Un trágico accidente aéreo en las afueras de la capital norteamericana cobró la vida de 67 personas la noche del miércoles, luego de que un avión comercial y un helicóptero militar colisionaran en pleno vuelo. La magnitud del impacto y las gélidas aguas del río Potomac, donde cayeron las aeronaves, no dejaron sobrevivientes, según confirmó bomberos de Washington.
El avión, un Bombardier operado por una subsidiaria de American Airlines, transportaba a 64 personas y se dirigía al aeropuerto Ronald Reagan desde Wichita, Kansas. Entre los pasajeros se encontraban destacados patinadores estadounidenses y rusos que regresaban de un torneo, incluyendo a los campeones mundiales de 1994, Evgenia Shishkova y Vadim Naumov. El portavoz del Kremlin, Dmitri Peskov, lamentó la pérdida de ciudadanos rusos en este trágico suceso.
El helicóptero Black Hawk, por su parte, llevaba a tres militares a bordo en un «vuelo de entrenamiento», según informó el secretario de Defensa, Pete Hegseth. Un audio del servicio de tráfico aéreo reveló la desesperación de los controladores al intentar evitar la colisión, preguntando repetidamente al helicóptero si tenía a la vista el avión de pasajeros y ordenándole que «pasara por detrás» del mismo.
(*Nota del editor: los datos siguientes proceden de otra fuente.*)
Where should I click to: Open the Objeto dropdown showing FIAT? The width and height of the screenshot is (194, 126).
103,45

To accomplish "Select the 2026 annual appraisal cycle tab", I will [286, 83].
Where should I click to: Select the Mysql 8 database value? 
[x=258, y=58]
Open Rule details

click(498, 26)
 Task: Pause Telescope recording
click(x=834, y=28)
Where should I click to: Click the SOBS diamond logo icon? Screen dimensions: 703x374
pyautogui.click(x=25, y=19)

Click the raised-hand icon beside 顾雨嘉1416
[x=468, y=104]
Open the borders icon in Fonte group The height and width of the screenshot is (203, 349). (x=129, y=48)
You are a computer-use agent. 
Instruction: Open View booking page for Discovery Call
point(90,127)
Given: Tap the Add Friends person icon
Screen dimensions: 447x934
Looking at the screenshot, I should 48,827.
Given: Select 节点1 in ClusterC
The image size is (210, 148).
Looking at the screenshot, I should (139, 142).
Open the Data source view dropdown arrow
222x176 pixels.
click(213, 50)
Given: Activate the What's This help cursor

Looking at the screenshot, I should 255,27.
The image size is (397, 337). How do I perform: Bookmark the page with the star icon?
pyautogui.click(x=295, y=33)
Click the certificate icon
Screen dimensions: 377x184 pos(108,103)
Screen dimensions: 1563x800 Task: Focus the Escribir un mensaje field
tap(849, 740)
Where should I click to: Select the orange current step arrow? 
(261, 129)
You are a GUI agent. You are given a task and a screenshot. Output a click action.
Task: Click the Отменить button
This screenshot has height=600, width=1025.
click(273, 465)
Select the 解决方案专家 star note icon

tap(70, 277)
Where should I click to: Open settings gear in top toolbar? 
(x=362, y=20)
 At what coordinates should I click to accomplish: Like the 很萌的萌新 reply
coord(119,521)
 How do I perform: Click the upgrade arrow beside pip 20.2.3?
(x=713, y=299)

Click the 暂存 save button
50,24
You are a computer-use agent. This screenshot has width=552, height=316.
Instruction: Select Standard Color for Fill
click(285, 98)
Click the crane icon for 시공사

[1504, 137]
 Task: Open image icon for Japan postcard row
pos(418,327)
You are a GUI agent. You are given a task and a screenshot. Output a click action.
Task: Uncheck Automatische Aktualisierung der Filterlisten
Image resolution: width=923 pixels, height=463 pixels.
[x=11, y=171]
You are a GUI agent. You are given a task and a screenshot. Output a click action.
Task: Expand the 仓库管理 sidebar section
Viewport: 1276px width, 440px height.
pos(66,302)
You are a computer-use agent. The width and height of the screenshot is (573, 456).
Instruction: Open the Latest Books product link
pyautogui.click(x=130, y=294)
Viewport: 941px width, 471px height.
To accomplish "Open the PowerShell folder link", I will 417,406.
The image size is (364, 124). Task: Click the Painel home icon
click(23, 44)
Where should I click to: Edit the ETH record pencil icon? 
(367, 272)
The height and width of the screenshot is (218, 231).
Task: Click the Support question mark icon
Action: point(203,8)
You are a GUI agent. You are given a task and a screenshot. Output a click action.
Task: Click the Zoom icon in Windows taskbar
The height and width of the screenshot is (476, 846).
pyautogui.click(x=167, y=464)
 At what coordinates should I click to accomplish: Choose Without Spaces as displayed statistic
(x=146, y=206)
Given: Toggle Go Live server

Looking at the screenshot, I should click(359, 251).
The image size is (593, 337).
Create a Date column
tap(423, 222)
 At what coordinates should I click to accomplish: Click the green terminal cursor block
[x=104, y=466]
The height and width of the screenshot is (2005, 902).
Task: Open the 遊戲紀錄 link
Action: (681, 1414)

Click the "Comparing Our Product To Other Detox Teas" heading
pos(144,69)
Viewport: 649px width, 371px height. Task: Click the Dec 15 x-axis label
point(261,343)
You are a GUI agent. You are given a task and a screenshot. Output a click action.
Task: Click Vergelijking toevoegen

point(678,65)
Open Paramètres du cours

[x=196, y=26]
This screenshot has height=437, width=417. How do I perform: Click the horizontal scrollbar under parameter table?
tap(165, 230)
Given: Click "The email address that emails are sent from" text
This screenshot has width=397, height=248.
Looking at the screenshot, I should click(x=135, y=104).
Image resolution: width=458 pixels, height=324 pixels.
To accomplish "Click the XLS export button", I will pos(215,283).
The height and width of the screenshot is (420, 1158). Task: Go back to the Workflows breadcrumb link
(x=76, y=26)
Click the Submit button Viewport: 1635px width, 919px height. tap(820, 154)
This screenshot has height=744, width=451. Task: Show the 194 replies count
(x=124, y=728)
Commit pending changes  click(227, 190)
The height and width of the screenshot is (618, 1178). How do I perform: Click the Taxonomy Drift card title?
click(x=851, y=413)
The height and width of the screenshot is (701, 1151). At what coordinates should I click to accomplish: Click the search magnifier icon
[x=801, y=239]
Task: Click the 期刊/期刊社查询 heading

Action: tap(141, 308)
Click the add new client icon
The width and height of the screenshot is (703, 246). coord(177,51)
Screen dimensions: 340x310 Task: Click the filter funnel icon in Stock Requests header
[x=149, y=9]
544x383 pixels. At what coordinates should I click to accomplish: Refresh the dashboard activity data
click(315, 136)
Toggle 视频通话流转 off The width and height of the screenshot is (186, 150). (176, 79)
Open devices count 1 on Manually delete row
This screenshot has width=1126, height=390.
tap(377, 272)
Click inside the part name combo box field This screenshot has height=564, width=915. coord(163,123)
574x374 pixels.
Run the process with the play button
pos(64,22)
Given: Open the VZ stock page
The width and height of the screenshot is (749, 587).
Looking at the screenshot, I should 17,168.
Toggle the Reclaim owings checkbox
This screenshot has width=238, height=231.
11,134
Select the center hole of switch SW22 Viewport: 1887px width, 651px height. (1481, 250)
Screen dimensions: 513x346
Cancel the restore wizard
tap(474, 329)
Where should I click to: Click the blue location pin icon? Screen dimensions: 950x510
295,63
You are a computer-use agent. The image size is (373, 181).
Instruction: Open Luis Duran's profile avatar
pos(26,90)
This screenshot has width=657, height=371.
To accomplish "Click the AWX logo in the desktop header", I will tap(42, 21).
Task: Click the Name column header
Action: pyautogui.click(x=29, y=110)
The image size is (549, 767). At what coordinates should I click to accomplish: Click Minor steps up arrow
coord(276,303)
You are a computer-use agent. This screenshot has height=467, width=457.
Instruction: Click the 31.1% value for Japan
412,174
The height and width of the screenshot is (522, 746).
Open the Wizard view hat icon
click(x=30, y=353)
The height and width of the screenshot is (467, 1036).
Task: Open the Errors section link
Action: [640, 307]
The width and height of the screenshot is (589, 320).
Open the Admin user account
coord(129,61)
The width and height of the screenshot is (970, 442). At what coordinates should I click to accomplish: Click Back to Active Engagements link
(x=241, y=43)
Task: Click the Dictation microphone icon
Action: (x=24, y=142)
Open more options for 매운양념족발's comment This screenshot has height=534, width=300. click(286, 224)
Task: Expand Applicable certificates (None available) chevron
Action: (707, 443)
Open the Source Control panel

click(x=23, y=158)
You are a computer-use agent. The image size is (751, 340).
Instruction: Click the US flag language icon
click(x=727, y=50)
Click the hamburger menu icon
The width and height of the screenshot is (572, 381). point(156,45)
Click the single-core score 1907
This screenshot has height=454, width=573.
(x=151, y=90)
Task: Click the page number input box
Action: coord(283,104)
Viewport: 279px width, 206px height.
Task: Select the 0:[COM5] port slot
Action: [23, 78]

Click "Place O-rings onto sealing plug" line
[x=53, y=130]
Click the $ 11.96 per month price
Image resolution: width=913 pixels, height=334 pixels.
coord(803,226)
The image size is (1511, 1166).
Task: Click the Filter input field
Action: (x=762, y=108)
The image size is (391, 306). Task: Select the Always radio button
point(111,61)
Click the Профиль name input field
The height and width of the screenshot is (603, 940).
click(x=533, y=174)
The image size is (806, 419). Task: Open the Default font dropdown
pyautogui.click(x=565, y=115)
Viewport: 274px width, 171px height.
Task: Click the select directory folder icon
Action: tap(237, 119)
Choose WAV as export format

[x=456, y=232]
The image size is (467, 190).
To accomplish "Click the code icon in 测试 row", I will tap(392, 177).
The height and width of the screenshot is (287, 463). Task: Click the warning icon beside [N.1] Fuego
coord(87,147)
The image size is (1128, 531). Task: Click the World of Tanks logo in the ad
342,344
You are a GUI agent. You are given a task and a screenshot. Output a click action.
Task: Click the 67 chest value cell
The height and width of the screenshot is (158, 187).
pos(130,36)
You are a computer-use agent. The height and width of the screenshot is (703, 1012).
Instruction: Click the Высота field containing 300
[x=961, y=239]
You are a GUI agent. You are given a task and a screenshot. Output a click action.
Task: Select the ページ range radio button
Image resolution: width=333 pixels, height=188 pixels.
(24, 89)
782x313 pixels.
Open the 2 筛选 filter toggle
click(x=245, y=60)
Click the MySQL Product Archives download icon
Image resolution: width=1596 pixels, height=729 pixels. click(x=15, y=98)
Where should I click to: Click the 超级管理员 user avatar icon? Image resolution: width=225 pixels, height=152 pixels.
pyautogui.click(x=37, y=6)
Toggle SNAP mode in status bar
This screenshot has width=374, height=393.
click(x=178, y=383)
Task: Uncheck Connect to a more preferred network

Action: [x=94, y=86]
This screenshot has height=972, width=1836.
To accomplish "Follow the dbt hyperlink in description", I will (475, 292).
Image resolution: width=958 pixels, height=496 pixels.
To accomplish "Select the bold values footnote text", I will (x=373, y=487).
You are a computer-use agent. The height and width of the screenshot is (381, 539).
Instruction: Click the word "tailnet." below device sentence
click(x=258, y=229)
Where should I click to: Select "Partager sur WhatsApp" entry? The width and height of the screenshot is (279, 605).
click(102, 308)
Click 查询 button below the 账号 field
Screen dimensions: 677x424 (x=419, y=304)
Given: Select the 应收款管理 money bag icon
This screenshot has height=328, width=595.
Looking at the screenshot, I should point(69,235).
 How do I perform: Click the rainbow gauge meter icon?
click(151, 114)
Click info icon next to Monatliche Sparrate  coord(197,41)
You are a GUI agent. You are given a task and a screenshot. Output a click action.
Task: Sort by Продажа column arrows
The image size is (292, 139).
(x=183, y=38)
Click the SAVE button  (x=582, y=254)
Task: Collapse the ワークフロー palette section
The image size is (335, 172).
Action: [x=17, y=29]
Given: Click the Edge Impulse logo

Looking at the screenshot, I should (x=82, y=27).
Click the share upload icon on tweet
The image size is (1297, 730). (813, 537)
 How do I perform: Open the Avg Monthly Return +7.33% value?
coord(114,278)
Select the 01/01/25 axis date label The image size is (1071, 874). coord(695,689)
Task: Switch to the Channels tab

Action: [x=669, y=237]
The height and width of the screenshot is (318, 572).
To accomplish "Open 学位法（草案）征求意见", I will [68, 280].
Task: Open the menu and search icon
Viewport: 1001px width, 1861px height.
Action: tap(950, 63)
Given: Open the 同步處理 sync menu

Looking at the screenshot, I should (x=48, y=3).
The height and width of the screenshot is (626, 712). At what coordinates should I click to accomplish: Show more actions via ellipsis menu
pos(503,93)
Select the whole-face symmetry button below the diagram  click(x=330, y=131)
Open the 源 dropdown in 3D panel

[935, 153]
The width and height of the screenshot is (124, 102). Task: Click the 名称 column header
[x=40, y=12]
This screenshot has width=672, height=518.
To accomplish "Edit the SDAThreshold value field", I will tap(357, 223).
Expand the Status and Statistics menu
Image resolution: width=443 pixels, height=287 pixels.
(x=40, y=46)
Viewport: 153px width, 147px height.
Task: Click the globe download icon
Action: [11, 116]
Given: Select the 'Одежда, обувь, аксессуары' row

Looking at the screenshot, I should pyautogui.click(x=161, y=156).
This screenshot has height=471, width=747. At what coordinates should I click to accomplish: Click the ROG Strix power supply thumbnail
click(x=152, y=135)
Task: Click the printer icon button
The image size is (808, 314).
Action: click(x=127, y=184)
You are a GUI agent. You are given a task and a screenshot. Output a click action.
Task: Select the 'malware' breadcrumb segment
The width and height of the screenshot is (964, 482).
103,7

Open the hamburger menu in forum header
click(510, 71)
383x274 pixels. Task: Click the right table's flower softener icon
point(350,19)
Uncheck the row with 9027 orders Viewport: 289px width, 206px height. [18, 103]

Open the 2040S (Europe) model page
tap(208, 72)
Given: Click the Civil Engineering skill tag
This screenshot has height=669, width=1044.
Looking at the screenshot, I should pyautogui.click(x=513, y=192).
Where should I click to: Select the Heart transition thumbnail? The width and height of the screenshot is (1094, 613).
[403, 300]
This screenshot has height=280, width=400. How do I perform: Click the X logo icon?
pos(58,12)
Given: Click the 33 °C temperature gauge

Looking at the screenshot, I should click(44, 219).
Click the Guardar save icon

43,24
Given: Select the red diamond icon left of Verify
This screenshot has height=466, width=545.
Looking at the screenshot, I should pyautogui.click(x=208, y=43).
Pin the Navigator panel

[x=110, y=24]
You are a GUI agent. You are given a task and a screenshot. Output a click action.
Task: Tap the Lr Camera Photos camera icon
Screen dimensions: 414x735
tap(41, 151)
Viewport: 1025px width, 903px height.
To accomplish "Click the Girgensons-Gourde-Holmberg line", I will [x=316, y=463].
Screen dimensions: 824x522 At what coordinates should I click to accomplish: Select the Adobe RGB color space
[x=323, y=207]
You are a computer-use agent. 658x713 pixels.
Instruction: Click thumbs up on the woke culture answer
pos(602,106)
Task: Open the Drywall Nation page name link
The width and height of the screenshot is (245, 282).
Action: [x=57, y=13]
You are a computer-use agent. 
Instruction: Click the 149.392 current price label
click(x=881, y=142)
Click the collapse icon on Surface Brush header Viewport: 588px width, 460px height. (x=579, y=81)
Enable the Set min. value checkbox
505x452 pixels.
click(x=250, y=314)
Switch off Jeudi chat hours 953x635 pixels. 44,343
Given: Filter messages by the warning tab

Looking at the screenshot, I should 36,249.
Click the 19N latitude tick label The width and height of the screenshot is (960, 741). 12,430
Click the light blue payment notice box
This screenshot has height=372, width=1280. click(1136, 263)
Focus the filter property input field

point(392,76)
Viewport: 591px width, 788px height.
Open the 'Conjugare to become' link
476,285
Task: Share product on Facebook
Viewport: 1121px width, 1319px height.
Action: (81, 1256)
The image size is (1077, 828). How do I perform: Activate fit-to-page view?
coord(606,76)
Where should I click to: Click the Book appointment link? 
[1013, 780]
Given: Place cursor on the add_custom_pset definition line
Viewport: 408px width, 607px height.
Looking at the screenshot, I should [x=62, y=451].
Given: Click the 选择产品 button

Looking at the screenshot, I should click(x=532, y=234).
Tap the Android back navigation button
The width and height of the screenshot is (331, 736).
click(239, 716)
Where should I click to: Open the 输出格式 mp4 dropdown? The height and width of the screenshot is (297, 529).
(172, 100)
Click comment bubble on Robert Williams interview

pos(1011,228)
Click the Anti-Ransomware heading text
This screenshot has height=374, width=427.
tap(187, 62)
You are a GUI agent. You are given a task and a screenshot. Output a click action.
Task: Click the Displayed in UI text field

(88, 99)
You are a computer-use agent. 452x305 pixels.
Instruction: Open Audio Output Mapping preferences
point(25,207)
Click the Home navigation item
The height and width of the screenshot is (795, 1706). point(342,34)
Segundos después, se escuchó a un controlador alertar sobre una «bola de fuego» tras perder comunicación con el helicóptero.
Con el agua a temperaturas cercanas a los 2 grados Celsius, las posibilidades de supervivencia en el río eran prácticamente nulas, según expertos. Hasta el momento, los rescatistas han recuperado los cuerpos de 27 pasajeros del avión y uno del helicóptero, pero la búsqueda continúa.
Este es el peor desastre aéreo en Estados Unidos desde el accidente del avión de Colgan Air en 2009 en el estado de Nueva York, que dejó 49 víctimas. La tragedia ha generado impacto y ha puesto de manifiesto la necesidad de reforzar la seguridad en el espacio aéreo, especialmente en zonas de alta densidad de tráfico como Washington.
Las autoridades han iniciado una investigación para determinar las causas del accidente y esclarecer por qué la torre de control no pudo evitar la colisión. El secretario de Transporte, Sean Duffy, afirmó que el choque era «absolutamente» evitable, mientras que el director ejecutivo de American Airlines, Robert Isom, expresó su «profundo pesar» por lo ocurrido.